The Model Context Protocol is an open standard that lets an AI model call external tools over a well-defined transport. BRIDGEPORT implements the server side: it advertises a set of tools and runs them on request.

Key properties:

  • Bring-your-own-model. BRIDGEPORT does no inference on the host. It never calls an LLM and never ships a model. The model runs wherever your MCP client runs (your laptop, Anthropic’s API, etc.); BRIDGEPORT only answers tool calls.
  • A projection of the API. Each tool and resource maps to one existing REST endpoint. The handler issues an internal request with your bearer token, so it can never do anything your token couldn’t already do via the REST API.
  • Tools and resources (no prompts/subscriptions). The server exposes tools (callable actions) and read-only resources (browseable content — see Resources) — but no MCP prompts or subscriptions. The transport is stateless: each request is self-contained, with no server-side session, so resource list-change notifications are not pushed (re-list on demand).

Set the environment variable and restart BRIDGEPORT:

Terminal window
MCP_ENABLED=true
VariableTypeDefaultDescription
MCP_ENABLEDbooleanfalseMaster switch for the MCP server. Strictly parsed: only true or 1 (case-insensitive, whitespace-trimmed) enable it; anything else — including false, 0, an empty string, or leaving it unset — keeps it off. When off, the /mcp route is not registered at all (requests return 404).
MCP_ALLOWED_HOSTSstring (comma-separated)(unset)Public Host header value(s) MCP clients use to reach /mcp (e.g. mcp.example.com). When set, enables DNS-rebinding protection limited to these hosts; off by default. See Transport and Networking.

Why MCP_ENABLED is parsed strictly. It’s a network-exposed, default-off security feature, so it must fail closed: a literal MCP_ENABLED=false (or =0) keeps the endpoint disabled. This differs from BRIDGEPORT’s other boolean env flags by design.
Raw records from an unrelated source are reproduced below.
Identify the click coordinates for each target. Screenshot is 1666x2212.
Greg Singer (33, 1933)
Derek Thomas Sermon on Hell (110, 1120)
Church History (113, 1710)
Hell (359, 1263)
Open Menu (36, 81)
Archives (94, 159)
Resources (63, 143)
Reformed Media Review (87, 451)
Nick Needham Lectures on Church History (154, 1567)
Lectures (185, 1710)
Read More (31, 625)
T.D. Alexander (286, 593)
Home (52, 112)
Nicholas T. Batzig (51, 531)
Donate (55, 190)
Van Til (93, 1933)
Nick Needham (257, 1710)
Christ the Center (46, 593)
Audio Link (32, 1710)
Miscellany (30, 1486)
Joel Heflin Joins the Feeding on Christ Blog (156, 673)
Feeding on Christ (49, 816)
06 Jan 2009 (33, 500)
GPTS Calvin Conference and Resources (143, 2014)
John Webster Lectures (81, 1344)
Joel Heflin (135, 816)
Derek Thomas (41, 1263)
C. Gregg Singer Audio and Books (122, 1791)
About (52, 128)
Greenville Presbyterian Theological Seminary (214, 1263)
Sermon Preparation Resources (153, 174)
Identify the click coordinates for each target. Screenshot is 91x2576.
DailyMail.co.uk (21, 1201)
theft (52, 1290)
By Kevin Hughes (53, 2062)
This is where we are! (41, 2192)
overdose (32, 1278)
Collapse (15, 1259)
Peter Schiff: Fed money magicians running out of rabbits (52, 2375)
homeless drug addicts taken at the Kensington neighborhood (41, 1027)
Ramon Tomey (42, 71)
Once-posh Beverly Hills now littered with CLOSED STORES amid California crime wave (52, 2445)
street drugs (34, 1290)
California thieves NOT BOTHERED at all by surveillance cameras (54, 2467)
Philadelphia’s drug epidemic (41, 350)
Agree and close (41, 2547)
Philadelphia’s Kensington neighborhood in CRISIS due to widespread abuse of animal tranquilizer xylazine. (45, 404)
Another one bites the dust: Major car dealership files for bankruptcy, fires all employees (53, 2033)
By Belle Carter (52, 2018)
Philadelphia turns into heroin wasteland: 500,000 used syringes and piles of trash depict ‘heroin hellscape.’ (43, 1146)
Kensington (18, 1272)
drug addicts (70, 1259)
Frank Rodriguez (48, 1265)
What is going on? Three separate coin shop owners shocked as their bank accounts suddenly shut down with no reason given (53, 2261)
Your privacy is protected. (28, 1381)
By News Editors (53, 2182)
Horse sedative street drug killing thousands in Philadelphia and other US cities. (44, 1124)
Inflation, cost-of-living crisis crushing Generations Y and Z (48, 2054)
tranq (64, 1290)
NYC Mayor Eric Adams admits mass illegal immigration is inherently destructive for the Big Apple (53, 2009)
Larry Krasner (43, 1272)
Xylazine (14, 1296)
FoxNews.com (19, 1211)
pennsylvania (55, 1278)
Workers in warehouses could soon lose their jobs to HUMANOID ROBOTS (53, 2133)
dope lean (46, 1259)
When enabled, the endpoint is:

POST {BRIDGEPORT_URL}/mcp

MCP_ENABLED is a deployment-level kill switch (an environment variable, not a database setting): flipping it off and restarting removes the endpoint entirely.


An admin-only page at /admin/mcp (in the UI, Admin Settings → MCP Server) is the in-app home for everything in this reference:

  • Status — an enabled/disabled badge (derived from the MCP_ENABLED env var; there is no UI toggle — enable/disable stays a deployment-level env-var decision), the live endpoint URL (window.location.origin + /mcp), and the DNS-rebinding-protection state (configured hosts, or a prompt to set MCP_ALLOWED_HOSTS for remote/proxied clients).
  • Connect a client — ready-to-copy config snippets for Claude Desktop, Cursor, and Claude Code, with a pointer to the Integrations page to mint an API / service-account token.
  • Exposed surface — the full tool inventory (name, description, read/write, required scope, destructive, env-scoped) and the resource inventory (name, description, URI template, scope, env-scoped), read from the in-process registries so it is accurate whether or not MCP is currently enabled.
  • Safety / data egress — a summary of the redaction boundary and write-tool semantics (mirrors Data Egress).

It is backed by the admin-only GET /api/admin/mcp endpoint and is read-only — it is operational guidance and status, not a runtime switch.


The endpoint speaks Streamable HTTP (the modern MCP HTTP transport). Point your client at POST {BRIDGEPORT_URL}/mcp and supply an Authorization: Bearer <token> header. Use an API token (admin-managed, see the API Reference) rather than a session JWT — API tokens are long-lived and can be scoped to specific environments and a capped role.

Most desktop clients expect an MCP server entry with a URL and headers. A typical configuration looks like:

{
"mcpServers": {
"bridgeport": {
"url": "https://bridgeport.example.com/mcp",
"headers": {
"Authorization": "Bearer <your-api-token>"
}
}
}
}

If your client only supports stdio MCP servers, run a Streamable-HTTP bridge (e.g. mcp-remote) in front of the URL.

Terminal window
claude mcp add --transport http bridgeport https://bridgeport.example.com/mcp \
--header "Authorization: Bearer <your-api-token>"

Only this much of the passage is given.